StatsBomb Open Data

StatsBomb are committed to sharing new data and research publicly to enhance understanding of the game of Football. We want to actively encourage new research and analysis at all levels. Therefore we have made certain leagues of StatsBomb Data freely available for public use for research projects and genuine interest in football analytics.


You can get the complete collection of datasets from Github: https://github.com/statsbomb/open-data

Folder Structure


The data is provided as JSON files exported from the StatsBomb Data API, in the following structure:

Some documentation about the meaning of different events and the format of the JSON can be found in the doc directory, this is very useful if you just want to find a match in the free open database, since the free open database is not very large and can easily go through and search the team you want in the JSON file.

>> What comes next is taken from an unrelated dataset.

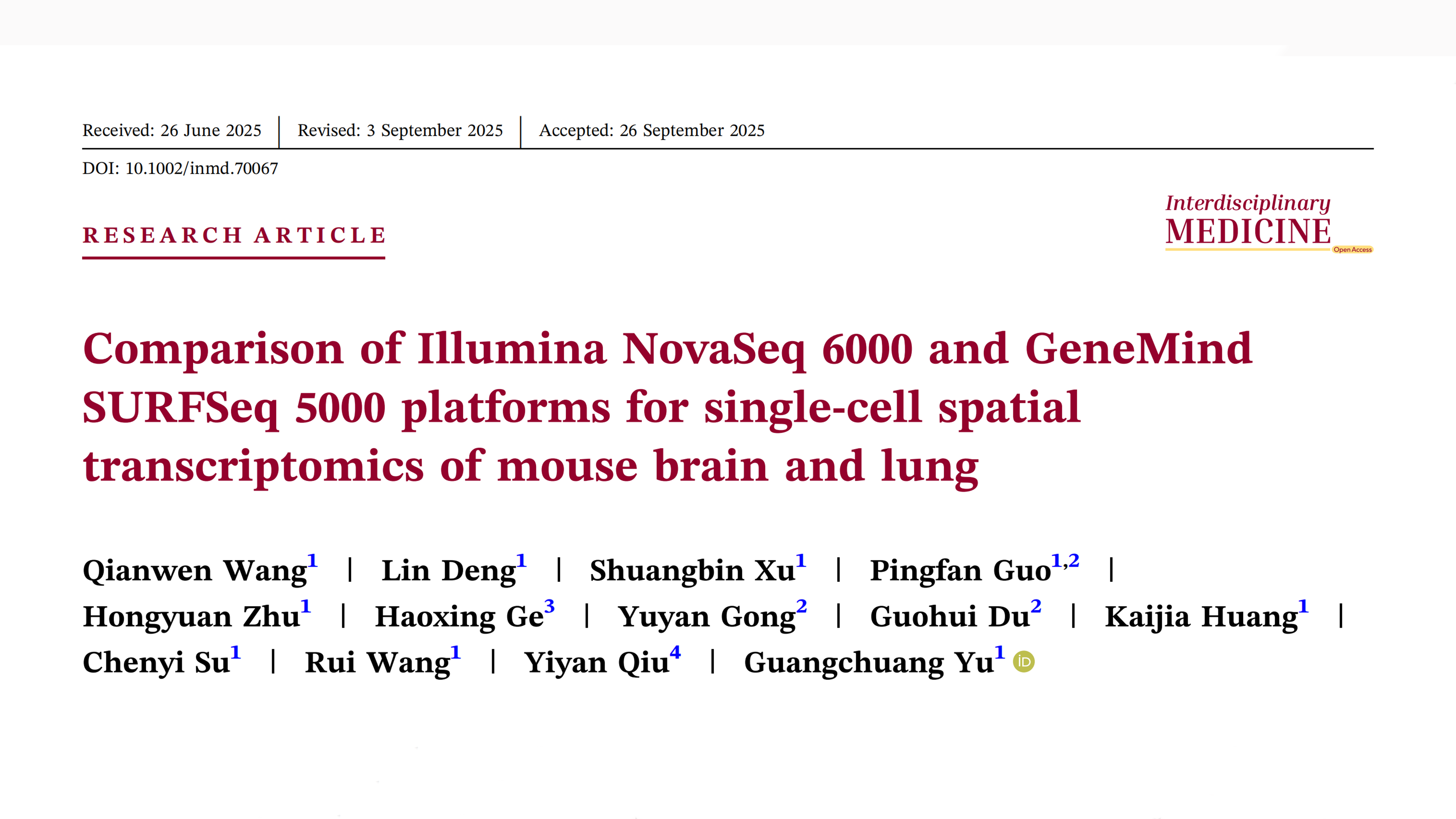Screen dimensions: 1456x819
Task: Click Kaijia Huang's affiliation superscript
Action: pyautogui.click(x=1303, y=606)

Interactive Example for Filtering Data

You can filter the JSON files of a match directly using JavaScript and make simple plots with D3.js

Here's a interactive example with code I made (based on other tutorial I found) for querying data from a specific match file, on Observable notebook: https://observablehq.com/d/7289cc87d701cc74

StatsBomb Python API

statsbombpy provides a python interface to query data from the StatsBomb collection: https://github.com/statsbomb/statsbombpy

Since some of the data need subscription to StatsBomb service to access, the best use case for the API is to query free open data which is dicussed above.

You can find the match_id of the match you want by going to the database folder manually, and look into the competition files. Once you have the match_id, it's very easy to use the API to query and aggregate event data. Below is some basic operations.


Installation

pip install statsbombpy


Basic usage

from statsbombpy import sb


To get a list of competition dataframes

sb.competitions()


To get a list of match dataframes

sb.matches(competition_id=x, season_id=y)


To get a list of lineups dataframes

sb.lineups(match_id=x)["team_name"]


To get a single dataframe of events with all event types and attributes

sb.events(match_id=x)

To get dataframe of each evet type/attribute

sb.events(match_id=x, split=True, flatten_attrs=False)["event_type"]


More examples from the README of the API

All events from a given competition can be queried and stored on a single dataframe

events = sb.competition_events(

    country="Germany",

    division= "1. Bundesliga",

    season="2019/2020",

    gender="male"

)

grouped_events = sb.competition_events(

    country="Germany",

    division= "1. Bundesliga",

    season="2019/2020",

    split=True

)

grouped_events["dribbles"]


360 frames gives you the position of players within the camera coverage at some important event.

The frame functions will return the raw 360 freeze frame data along with the visible area for each frame. This is returned at the player level so you have multiple rows per frame/event_id.

match_frames = sb.frames(match_id=3772072, fmt='dataframe')

comp_frames = sb.competition_frames(

    country="Germany",

    division= "1. Bundesliga",

    season="2019/2020"

)

match_frames